March 13, 2012 Lifestyle:
About those night lights for your child… Scientists found that children who sleep with a night light grow up short-sighted and wearing glasses. Also, melatonin is known as the hormone of darkness because light striking the retina of the eye inhibits it. These are two good reasons to keep the bedroom as dark as possible and not use night lights. Melatonin regulates circadian rhythms and sleep/wake schedules and is a powerful antioxidant with cancer prevention properties.
Even low levels of light can penetrate the eyelids during sleep. This keeps the eyes working when they should be resting. A period of full darkness is needed every night to produce appropriate eye growth. The infant’s and child’s eyes develop at a rapid pace and keeping it dark at night can ward off vision trouble later in life.
Night lights are not for infants, they are for mom and dad
CNN reports from the journal Nature that young children who sleep with a light on may have a substantially higher risk of developing nearsightedness as they get older. The collaborative study of 479 children by researchers at the University of Pennsylvania Medical Center and The Children’s Hospital of Philadelphia found 55 percent of children who slept with a room light on before age 2 had myopia, or nearsightedness, between ages 2 and 16. Children who sleep with a nightlight before age 2, have a 34 percent rate of myopia, while just 10 percent of children who sleep in darkness become nearsighted.
The biggest reason parents give for nightlights is for the child's comfort and for supposedly thwarting nightmares. It is actually rare for a child under two to experience nightmares. Next to family conflicts causing nighmares, most nightmares in children are diet related.

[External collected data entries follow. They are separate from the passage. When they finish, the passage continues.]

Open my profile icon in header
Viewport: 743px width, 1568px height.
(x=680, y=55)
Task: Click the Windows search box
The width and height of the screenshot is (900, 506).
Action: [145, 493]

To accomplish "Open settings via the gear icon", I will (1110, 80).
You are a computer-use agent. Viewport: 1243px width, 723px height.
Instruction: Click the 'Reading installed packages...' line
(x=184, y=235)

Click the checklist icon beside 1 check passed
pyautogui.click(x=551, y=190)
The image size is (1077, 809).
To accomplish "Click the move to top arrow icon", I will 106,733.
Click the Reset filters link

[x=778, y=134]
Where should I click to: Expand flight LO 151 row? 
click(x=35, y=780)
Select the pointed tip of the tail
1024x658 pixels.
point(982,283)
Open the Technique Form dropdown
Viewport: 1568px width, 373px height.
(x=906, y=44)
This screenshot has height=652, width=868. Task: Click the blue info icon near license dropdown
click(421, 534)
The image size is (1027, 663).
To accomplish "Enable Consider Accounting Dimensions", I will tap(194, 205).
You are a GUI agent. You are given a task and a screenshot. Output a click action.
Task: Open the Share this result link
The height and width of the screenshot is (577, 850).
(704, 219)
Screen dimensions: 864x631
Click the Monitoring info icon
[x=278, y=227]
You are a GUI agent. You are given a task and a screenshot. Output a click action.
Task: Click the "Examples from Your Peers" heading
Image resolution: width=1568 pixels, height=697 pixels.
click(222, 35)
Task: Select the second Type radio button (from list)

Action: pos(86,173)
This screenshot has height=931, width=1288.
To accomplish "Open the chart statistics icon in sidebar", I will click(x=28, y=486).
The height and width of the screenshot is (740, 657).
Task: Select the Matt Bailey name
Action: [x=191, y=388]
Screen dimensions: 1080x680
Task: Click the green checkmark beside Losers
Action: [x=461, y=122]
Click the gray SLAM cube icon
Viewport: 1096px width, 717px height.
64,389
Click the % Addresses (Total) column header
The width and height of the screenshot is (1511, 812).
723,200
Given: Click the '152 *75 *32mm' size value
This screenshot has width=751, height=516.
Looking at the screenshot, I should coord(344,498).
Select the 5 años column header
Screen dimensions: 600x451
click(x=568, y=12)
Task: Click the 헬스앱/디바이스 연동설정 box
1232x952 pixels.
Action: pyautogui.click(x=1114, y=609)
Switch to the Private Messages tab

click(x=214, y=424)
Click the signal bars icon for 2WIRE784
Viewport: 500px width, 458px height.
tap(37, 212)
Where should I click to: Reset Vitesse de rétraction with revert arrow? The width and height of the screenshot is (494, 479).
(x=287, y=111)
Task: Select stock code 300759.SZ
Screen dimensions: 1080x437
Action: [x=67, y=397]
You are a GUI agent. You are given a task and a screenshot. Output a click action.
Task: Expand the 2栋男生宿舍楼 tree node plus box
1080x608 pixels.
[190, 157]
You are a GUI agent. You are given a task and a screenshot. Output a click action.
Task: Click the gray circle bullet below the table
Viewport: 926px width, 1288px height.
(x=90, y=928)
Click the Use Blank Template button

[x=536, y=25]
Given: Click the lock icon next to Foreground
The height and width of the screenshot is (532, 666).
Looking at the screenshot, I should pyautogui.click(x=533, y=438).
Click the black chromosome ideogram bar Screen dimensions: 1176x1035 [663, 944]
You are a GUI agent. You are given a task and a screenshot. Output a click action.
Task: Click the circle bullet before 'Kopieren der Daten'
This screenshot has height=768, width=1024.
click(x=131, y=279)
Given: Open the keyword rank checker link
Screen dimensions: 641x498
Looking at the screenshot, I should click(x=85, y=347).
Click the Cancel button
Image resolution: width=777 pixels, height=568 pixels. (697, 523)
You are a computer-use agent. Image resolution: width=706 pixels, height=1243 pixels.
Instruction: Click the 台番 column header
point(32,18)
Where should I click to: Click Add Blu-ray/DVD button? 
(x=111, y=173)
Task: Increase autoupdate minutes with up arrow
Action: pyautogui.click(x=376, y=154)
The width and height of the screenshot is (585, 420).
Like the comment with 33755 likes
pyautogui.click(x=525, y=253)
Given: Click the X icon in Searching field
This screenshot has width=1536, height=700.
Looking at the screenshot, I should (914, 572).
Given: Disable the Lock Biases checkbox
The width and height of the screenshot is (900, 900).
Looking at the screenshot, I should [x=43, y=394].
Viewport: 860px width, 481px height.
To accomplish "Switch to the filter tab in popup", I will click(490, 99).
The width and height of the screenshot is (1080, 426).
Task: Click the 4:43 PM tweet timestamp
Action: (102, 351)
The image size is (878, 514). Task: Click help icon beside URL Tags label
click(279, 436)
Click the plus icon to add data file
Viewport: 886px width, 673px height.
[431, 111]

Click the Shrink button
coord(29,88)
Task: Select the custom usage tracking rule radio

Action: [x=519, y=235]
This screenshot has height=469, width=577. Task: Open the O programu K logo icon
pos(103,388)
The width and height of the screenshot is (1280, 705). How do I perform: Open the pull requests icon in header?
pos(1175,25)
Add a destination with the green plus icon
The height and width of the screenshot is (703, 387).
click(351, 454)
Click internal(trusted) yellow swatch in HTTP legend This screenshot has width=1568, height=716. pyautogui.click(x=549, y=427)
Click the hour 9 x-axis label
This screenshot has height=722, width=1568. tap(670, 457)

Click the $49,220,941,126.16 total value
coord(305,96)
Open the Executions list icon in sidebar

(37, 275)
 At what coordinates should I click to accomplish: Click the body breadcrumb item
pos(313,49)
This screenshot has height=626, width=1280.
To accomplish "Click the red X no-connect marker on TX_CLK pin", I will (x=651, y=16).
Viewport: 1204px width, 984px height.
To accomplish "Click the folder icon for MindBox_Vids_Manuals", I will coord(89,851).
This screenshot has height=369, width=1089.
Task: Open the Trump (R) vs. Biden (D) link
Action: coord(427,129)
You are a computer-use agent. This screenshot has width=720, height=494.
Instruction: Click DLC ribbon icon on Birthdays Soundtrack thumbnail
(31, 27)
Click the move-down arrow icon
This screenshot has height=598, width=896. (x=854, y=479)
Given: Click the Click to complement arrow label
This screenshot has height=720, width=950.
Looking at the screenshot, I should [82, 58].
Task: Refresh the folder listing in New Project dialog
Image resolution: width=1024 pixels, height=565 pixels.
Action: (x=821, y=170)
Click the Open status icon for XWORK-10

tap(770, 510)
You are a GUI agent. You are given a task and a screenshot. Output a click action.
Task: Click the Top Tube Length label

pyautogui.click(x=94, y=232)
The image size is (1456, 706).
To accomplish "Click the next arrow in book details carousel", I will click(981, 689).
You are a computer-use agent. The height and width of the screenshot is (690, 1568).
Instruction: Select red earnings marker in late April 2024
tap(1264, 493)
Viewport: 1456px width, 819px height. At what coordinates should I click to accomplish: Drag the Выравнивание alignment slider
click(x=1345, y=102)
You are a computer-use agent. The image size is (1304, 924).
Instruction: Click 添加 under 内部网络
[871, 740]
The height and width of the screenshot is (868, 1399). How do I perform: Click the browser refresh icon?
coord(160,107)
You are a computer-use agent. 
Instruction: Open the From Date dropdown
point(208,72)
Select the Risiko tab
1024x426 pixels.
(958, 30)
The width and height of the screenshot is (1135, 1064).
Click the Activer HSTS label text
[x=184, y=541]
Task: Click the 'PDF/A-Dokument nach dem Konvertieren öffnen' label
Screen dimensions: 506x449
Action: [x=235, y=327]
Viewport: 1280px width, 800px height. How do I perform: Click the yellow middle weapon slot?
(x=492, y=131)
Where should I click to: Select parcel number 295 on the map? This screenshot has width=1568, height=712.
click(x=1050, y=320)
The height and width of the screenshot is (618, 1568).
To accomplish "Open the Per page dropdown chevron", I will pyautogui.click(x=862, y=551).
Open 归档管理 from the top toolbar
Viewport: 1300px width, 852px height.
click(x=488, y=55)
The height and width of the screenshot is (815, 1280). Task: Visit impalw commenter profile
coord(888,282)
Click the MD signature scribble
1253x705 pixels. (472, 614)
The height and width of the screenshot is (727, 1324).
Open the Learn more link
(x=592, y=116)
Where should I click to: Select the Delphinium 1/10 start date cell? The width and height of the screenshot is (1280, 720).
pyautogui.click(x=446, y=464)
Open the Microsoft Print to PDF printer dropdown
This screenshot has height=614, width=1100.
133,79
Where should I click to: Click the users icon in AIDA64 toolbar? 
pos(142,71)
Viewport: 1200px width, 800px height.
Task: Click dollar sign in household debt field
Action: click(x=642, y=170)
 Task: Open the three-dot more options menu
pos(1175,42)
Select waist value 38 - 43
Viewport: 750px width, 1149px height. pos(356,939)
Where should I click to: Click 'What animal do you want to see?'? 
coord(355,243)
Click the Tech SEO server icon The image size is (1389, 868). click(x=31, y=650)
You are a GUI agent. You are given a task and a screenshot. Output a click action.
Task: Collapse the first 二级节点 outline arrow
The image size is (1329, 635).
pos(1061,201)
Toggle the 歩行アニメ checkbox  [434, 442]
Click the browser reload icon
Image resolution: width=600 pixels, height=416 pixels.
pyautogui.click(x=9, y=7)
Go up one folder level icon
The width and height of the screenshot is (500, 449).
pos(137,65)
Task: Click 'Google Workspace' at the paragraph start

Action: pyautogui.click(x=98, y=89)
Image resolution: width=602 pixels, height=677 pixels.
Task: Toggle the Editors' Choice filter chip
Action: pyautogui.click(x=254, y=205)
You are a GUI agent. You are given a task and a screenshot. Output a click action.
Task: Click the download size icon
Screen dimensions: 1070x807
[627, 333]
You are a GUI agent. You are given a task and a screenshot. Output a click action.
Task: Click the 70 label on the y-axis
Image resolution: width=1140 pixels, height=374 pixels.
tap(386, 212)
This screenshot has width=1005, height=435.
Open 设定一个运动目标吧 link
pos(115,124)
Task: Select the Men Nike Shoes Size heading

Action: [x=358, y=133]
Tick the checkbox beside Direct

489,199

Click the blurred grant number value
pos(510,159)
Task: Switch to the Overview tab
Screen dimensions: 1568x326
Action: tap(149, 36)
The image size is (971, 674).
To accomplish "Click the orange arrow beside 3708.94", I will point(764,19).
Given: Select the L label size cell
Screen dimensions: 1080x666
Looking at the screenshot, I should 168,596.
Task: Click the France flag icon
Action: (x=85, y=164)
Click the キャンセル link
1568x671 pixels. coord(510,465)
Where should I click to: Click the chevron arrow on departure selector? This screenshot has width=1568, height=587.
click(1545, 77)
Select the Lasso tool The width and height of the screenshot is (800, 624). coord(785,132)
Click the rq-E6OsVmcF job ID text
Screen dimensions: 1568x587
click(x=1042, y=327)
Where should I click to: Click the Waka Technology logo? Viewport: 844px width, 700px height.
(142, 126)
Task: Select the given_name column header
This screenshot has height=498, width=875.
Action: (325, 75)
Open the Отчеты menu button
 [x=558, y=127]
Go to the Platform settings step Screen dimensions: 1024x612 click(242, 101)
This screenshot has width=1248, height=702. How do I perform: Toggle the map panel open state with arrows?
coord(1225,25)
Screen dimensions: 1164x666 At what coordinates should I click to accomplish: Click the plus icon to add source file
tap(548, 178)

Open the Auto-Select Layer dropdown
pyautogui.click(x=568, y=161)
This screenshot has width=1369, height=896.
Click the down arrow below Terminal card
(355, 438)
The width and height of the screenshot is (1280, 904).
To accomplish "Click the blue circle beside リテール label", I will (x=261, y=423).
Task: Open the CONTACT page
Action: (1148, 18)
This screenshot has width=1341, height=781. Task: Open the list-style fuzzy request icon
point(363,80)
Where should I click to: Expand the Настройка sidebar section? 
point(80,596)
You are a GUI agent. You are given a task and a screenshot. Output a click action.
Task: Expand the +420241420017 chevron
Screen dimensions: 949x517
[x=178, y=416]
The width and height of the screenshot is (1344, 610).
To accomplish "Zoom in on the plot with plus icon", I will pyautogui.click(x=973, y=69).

There was also a recent report that suggested that exposure to light at night may be a cause for the increased incidence of childhood leukemia. This happened at a discussion among childhood leukemia specialists at a medical conference in London. There is some research behind this idea, including that adult night shift workers, who have an increased exposure to bright lights at night, have an increased risk of breast cancer and colorectal cancer.